Would you reproduce every line of the material exactly?

——————

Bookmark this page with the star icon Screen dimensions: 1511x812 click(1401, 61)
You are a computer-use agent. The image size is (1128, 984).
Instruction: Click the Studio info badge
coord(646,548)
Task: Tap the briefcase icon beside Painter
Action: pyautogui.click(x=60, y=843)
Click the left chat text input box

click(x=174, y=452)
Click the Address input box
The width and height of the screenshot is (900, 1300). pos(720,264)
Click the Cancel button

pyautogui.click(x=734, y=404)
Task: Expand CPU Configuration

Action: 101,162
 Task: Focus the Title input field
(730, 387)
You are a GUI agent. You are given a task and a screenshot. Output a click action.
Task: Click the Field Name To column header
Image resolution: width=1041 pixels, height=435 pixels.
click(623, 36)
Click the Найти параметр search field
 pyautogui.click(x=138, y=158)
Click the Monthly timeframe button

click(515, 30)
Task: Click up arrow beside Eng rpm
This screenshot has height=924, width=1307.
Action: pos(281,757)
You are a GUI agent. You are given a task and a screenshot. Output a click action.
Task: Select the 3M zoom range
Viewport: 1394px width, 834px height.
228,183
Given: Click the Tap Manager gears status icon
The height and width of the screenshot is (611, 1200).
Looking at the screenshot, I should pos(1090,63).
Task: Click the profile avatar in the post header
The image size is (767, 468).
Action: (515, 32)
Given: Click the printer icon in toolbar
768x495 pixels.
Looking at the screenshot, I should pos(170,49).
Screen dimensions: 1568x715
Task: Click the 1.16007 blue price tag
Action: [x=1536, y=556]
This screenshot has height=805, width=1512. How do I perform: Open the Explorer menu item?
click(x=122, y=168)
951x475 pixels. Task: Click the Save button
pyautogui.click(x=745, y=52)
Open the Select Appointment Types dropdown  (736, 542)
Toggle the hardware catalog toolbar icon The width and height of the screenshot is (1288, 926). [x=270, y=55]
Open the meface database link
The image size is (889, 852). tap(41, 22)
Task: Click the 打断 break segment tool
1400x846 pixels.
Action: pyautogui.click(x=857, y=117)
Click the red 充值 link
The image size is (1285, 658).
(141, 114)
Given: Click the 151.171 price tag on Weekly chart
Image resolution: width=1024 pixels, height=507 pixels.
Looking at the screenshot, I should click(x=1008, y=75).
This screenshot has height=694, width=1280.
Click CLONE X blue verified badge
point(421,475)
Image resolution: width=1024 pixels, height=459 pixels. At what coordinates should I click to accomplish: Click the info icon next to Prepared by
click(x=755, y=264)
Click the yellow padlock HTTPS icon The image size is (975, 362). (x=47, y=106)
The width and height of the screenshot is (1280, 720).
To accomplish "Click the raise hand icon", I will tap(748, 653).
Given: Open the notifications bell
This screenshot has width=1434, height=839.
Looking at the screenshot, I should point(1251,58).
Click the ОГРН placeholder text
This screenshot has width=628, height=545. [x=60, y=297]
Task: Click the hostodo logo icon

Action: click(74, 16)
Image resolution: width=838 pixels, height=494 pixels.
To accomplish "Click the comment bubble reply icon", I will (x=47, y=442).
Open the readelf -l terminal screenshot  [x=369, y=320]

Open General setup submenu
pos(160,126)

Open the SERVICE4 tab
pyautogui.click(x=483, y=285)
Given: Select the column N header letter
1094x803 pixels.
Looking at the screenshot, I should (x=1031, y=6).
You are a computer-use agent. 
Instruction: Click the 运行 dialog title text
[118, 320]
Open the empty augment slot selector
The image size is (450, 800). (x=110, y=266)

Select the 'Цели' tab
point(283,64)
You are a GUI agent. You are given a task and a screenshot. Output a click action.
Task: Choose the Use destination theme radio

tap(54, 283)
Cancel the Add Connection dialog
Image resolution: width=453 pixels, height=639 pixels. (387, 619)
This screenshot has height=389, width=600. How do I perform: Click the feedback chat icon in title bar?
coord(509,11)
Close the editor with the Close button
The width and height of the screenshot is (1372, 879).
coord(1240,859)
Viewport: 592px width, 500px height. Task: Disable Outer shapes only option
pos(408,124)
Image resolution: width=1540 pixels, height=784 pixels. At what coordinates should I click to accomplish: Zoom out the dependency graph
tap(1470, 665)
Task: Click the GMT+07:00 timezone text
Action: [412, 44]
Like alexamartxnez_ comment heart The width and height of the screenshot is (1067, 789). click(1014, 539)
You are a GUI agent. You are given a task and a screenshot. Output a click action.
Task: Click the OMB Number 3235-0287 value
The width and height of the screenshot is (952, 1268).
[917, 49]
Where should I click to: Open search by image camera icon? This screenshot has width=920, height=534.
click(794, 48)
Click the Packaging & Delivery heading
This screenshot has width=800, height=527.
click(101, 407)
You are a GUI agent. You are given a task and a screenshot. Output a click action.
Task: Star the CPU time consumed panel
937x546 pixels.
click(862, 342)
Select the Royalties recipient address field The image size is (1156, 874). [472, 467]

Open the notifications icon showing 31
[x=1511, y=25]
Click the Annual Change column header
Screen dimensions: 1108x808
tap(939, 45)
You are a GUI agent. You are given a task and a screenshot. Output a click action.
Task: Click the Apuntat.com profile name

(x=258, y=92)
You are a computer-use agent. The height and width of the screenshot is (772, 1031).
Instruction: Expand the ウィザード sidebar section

——————

» **Answer**:
Bookmark this page with the star icon Screen dimensions: 1511x812 click(1401, 61)
You are a computer-use agent. The image size is (1128, 984).
Instruction: Click the Studio info badge
coord(646,548)
Task: Tap the briefcase icon beside Painter
Action: pyautogui.click(x=60, y=843)
Click the left chat text input box

click(x=174, y=452)
Click the Address input box
The width and height of the screenshot is (900, 1300). pos(720,264)
Click the Cancel button

pyautogui.click(x=734, y=404)
Task: Expand CPU Configuration

Action: 101,162
 Task: Focus the Title input field
(730, 387)
You are a GUI agent. You are given a task and a screenshot. Output a click action.
Task: Click the Field Name To column header
Image resolution: width=1041 pixels, height=435 pixels.
click(623, 36)
Click the Найти параметр search field
 pyautogui.click(x=138, y=158)
Click the Monthly timeframe button

click(515, 30)
Task: Click up arrow beside Eng rpm
This screenshot has height=924, width=1307.
Action: pos(281,757)
You are a GUI agent. You are given a task and a screenshot. Output a click action.
Task: Select the 3M zoom range
Viewport: 1394px width, 834px height.
228,183
Given: Click the Tap Manager gears status icon
The height and width of the screenshot is (611, 1200).
Looking at the screenshot, I should pos(1090,63).
Task: Click the profile avatar in the post header
The image size is (767, 468).
Action: (515, 32)
Given: Click the printer icon in toolbar
768x495 pixels.
Looking at the screenshot, I should pos(170,49).
Screen dimensions: 1568x715
Task: Click the 1.16007 blue price tag
Action: [x=1536, y=556]
This screenshot has height=805, width=1512. How do I perform: Open the Explorer menu item?
click(x=122, y=168)
951x475 pixels. Task: Click the Save button
pyautogui.click(x=745, y=52)
Open the Select Appointment Types dropdown  (736, 542)
Toggle the hardware catalog toolbar icon The width and height of the screenshot is (1288, 926). [x=270, y=55]
Open the meface database link
The image size is (889, 852). tap(41, 22)
Task: Click the 打断 break segment tool
1400x846 pixels.
Action: pyautogui.click(x=857, y=117)
Click the red 充值 link
The image size is (1285, 658).
(141, 114)
Given: Click the 151.171 price tag on Weekly chart
Image resolution: width=1024 pixels, height=507 pixels.
Looking at the screenshot, I should click(x=1008, y=75).
This screenshot has height=694, width=1280.
Click CLONE X blue verified badge
point(421,475)
Image resolution: width=1024 pixels, height=459 pixels. At what coordinates should I click to accomplish: Click the info icon next to Prepared by
click(x=755, y=264)
Click the yellow padlock HTTPS icon The image size is (975, 362). (x=47, y=106)
The width and height of the screenshot is (1280, 720).
To accomplish "Click the raise hand icon", I will tap(748, 653).
Given: Open the notifications bell
This screenshot has width=1434, height=839.
Looking at the screenshot, I should point(1251,58).
Click the ОГРН placeholder text
This screenshot has width=628, height=545. [x=60, y=297]
Task: Click the hostodo logo icon

Action: click(74, 16)
Image resolution: width=838 pixels, height=494 pixels.
To accomplish "Click the comment bubble reply icon", I will (x=47, y=442).
Open the readelf -l terminal screenshot  [x=369, y=320]

Open General setup submenu
pos(160,126)

Open the SERVICE4 tab
pyautogui.click(x=483, y=285)
Given: Select the column N header letter
1094x803 pixels.
Looking at the screenshot, I should (x=1031, y=6).
You are a computer-use agent. 
Instruction: Click the 运行 dialog title text
[118, 320]
Open the empty augment slot selector
The image size is (450, 800). (x=110, y=266)

Select the 'Цели' tab
point(283,64)
You are a GUI agent. You are given a task and a screenshot. Output a click action.
Task: Choose the Use destination theme radio

tap(54, 283)
Cancel the Add Connection dialog
Image resolution: width=453 pixels, height=639 pixels. (387, 619)
This screenshot has height=389, width=600. How do I perform: Click the feedback chat icon in title bar?
coord(509,11)
Close the editor with the Close button
The width and height of the screenshot is (1372, 879).
coord(1240,859)
Viewport: 592px width, 500px height. Task: Disable Outer shapes only option
pos(408,124)
Image resolution: width=1540 pixels, height=784 pixels. At what coordinates should I click to accomplish: Zoom out the dependency graph
tap(1470, 665)
Task: Click the GMT+07:00 timezone text
Action: [412, 44]
Like alexamartxnez_ comment heart The width and height of the screenshot is (1067, 789). click(1014, 539)
You are a GUI agent. You are given a task and a screenshot. Output a click action.
Task: Click the OMB Number 3235-0287 value
The width and height of the screenshot is (952, 1268).
[917, 49]
Where should I click to: Open search by image camera icon? This screenshot has width=920, height=534.
click(794, 48)
Click the Packaging & Delivery heading
This screenshot has width=800, height=527.
click(101, 407)
You are a GUI agent. You are given a task and a screenshot. Output a click action.
Task: Star the CPU time consumed panel
937x546 pixels.
click(862, 342)
Select the Royalties recipient address field The image size is (1156, 874). [472, 467]

Open the notifications icon showing 31
[x=1511, y=25]
Click the Annual Change column header
Screen dimensions: 1108x808
tap(939, 45)
You are a GUI agent. You are given a task and a screenshot. Output a click action.
Task: Click the Apuntat.com profile name

(x=258, y=92)
You are a computer-use agent. The height and width of the screenshot is (772, 1031).
Instruction: Expand the ウィザード sidebar section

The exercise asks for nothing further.